• [WHAT THE TASK REQUIRES]:
Replace "Click" with "Select" in the entries between the line containing "Click the 3D Rotation panel icon" and the line containing "Screen dimensions: 1456x819 point(1344,772)", inclusive, and change nothing else. Give only those lines, without the pictures.

• [EXERCISE INPUT]:
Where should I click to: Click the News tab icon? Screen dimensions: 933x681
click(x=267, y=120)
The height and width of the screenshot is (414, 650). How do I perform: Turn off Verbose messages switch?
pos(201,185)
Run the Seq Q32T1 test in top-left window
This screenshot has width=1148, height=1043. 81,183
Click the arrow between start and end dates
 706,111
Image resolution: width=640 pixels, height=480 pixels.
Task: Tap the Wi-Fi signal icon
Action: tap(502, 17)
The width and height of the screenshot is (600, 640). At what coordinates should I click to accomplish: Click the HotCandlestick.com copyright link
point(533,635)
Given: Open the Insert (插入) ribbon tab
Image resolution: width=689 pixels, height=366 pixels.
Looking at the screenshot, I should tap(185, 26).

...

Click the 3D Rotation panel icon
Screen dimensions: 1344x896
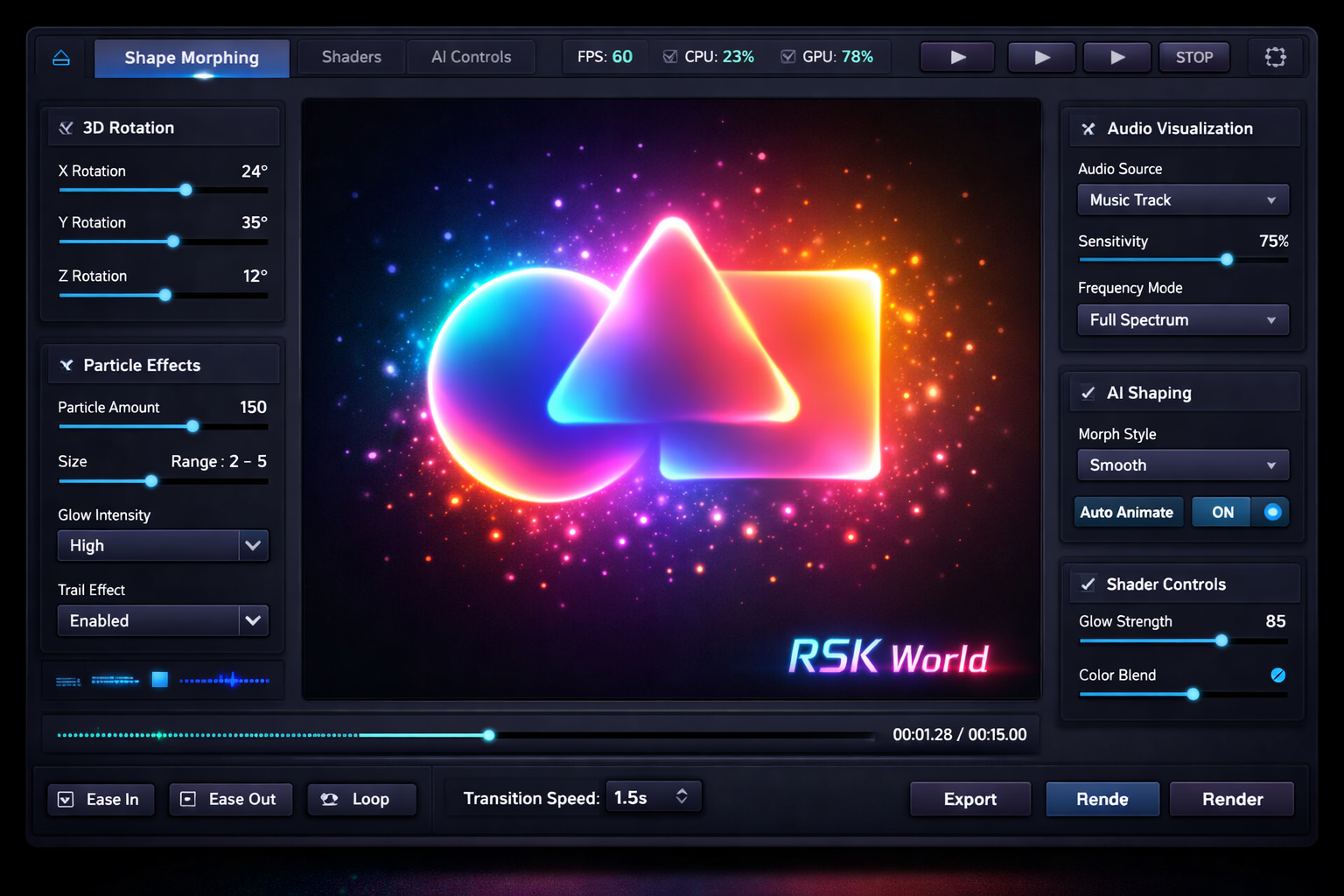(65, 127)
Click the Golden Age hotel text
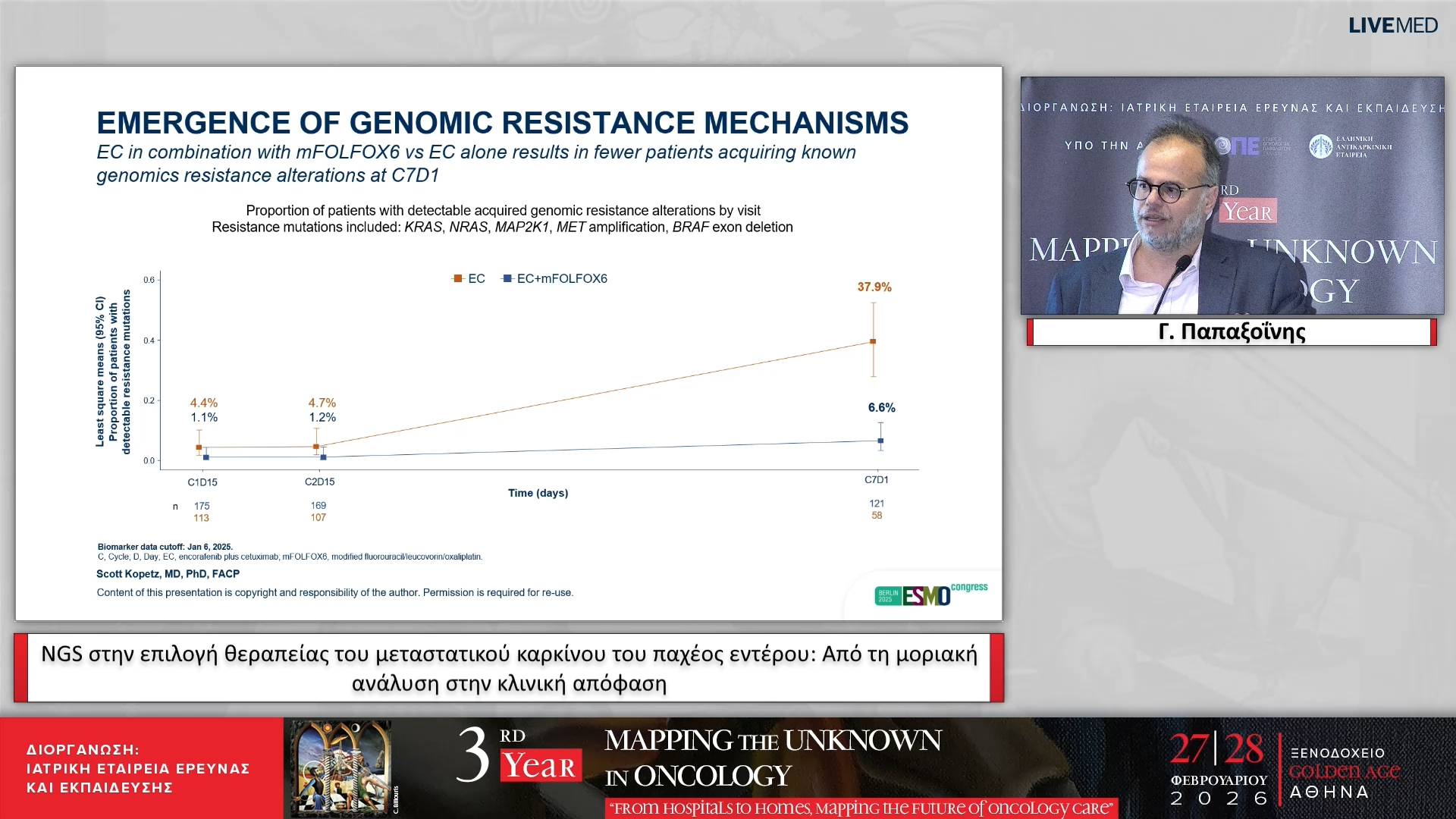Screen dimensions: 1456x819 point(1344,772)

• [WRITTEN SOLUTION]:
Select the 3D Rotation panel icon
Screen dimensions: 1344x896
(65, 127)
Select the Golden Age hotel text
Screen dimensions: 1456x819 point(1344,772)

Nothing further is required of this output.